Study material:
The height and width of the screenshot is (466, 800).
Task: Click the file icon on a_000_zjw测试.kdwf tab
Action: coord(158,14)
* * *
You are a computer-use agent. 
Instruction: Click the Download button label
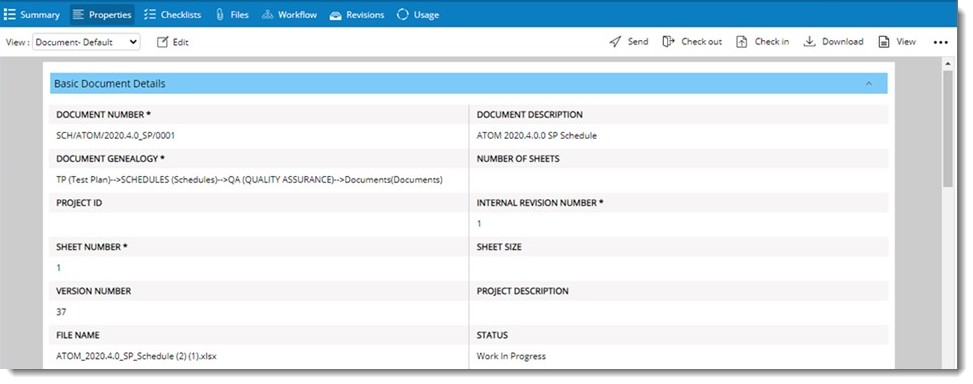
* * *
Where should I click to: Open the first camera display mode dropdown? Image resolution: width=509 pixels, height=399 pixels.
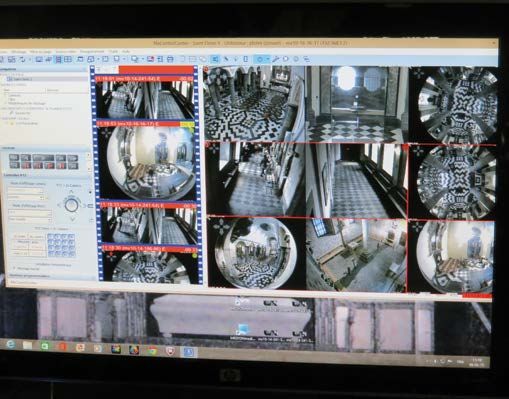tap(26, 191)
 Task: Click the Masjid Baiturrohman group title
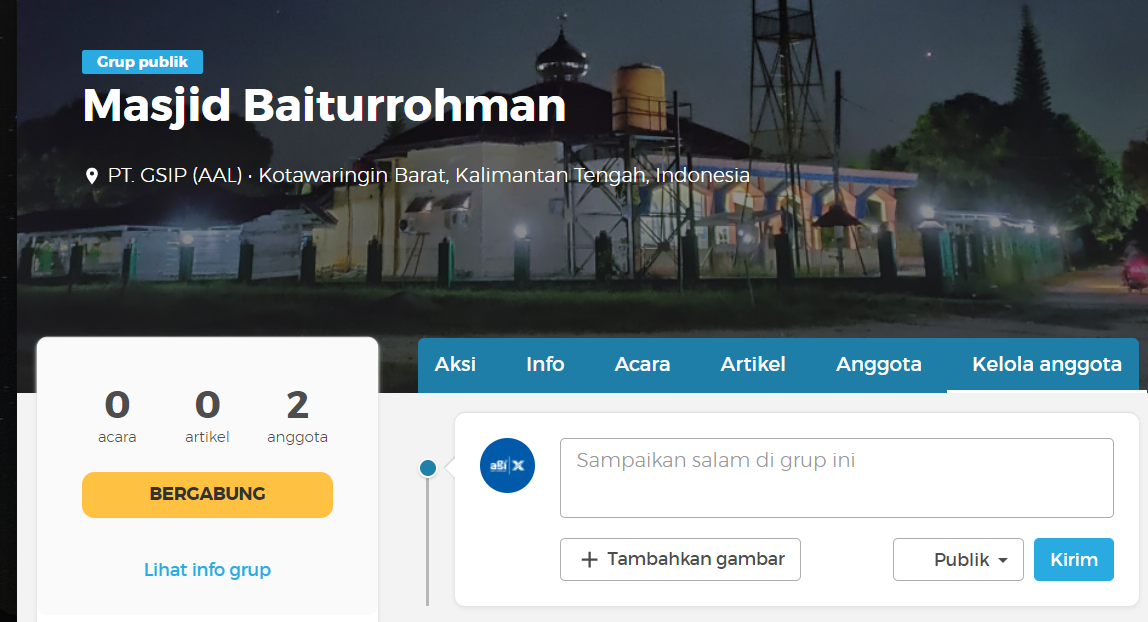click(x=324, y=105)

Exercise requirements: Your task is to transcribe, with no changes, only the lines of the listing above that lie between the line holding "You are a computer-use agent." and the line holding "Instruction: Click the Download button label", inclusive.

Worked solution:
You are a computer-use agent. 
Instruction: Click the Download button label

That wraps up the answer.